The term paradigm, however, is useful, like a Swiss Army Knife. The world, with a surreal, decisive crispness, has been sorting itself into categories of Old Paradigm and New Paradigm. The 1990s have become a transforming boundary between one age and another, between a scheme of things that has disintegrated and another that is taking shape. A millennium is coming, a cosmic divide. The 20th century is an almost extinct volcano; the 21st is an embryo.

New Paradigm-Old Paradigm makes a game of lists: what's in, what's out. More important, it is a way of considering what works (New Paradigm) and what doesn't work anymore (Old Paradigm).

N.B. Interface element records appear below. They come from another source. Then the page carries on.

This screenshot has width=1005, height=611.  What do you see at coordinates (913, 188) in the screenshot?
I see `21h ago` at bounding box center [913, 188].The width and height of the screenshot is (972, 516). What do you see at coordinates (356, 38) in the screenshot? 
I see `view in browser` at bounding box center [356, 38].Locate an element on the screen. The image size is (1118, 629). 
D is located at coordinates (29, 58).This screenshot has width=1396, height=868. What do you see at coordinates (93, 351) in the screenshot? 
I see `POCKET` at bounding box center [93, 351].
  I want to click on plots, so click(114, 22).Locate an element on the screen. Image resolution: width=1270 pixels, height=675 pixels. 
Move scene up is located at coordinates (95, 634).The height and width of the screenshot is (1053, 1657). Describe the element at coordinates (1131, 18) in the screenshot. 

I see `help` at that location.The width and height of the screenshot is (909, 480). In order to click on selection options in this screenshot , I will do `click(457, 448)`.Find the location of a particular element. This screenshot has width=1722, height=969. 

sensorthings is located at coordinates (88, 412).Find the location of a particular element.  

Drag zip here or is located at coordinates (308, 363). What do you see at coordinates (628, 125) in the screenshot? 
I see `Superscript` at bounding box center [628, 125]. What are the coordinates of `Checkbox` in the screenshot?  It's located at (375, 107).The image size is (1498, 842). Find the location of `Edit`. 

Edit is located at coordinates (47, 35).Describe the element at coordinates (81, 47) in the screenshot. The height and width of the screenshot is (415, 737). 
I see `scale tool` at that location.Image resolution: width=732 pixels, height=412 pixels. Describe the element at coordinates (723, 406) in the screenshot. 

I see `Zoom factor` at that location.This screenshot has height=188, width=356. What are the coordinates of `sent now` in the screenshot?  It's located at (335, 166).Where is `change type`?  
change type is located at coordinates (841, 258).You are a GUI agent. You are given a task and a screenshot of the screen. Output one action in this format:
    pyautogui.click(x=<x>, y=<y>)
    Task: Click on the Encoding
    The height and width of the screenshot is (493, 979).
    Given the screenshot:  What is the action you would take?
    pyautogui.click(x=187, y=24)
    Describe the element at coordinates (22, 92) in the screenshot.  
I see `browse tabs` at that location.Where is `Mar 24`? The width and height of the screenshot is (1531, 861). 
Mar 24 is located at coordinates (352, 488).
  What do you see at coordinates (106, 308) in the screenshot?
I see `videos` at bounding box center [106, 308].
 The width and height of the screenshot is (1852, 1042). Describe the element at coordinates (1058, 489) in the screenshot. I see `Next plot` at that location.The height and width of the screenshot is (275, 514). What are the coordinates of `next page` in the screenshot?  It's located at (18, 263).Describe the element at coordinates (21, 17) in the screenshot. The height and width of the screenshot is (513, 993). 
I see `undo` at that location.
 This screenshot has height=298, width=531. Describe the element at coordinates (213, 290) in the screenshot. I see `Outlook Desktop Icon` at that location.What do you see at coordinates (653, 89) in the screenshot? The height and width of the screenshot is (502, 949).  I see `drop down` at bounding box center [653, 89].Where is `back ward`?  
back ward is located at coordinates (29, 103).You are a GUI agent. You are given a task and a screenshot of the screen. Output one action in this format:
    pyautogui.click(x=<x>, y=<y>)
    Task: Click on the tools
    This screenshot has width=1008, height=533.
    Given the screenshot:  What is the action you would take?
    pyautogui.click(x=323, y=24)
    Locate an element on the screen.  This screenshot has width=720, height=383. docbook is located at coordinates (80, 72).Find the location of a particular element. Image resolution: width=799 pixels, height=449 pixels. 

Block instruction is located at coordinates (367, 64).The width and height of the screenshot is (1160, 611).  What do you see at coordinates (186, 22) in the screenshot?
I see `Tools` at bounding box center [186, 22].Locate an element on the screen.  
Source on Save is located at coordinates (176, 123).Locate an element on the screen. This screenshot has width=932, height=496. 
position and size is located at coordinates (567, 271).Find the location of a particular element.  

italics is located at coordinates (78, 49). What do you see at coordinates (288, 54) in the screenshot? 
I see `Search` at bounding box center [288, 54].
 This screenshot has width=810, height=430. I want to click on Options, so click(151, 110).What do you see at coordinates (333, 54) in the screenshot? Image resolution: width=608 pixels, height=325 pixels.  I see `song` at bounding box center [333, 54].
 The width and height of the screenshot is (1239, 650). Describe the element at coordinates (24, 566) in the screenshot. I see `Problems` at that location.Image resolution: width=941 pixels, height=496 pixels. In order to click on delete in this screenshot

The cold war was the paradigm of the old world order. The New Paradigm is what we are seeking. Communism and socialism are Old Paradigm. Big ideology is dead, and global environmentalism will come more and more alive. "In effect," says Lester R. Brown, president of Worldwatch Institute, "the battle to save the planet will replace the battle over ideology as the organizing theme of the new world order. The goal of the cold war was to get others to change their values and behavior. Winning the battle to save the planet depends on changing our own values and behavior."

Ted Kennedy and Strom Thurmond, let us say, are Old Paradigm, being yin and yang of old wars (New Deal liberalism vs. Dixiecrat conservatism) that seem somewhat beside the point now. American government is not dead, but it cannot proceed as before, on the old model. The long crisis of the Democratic Party has been its struggle to emerge from its once powerful and successful old paradigm and find a new one.

Other Old Paradigms: Fidel Castro, apartheid, the American Century, cigarette smoking, labor unions and strikes, alcohol, CBS News, charisma, knowledge (as opposed to information), blood-feud revenge, corporate loyalty and paternalism, Northern Ireland, Mario Cuomo (the politician as a Frank Capra movie) and letter writing.

New Paradigm: Vaclav Havel, Cable News Network, information, fax machines, computers, Sam Nunn, the new Germany, pluralism, democracy, F.W. de Klerk, unsentimental ruthlessness, William Safire, the Pacific Rim.

Old Paradigm is not necessarily bad. New Paradigm is not necessarily good.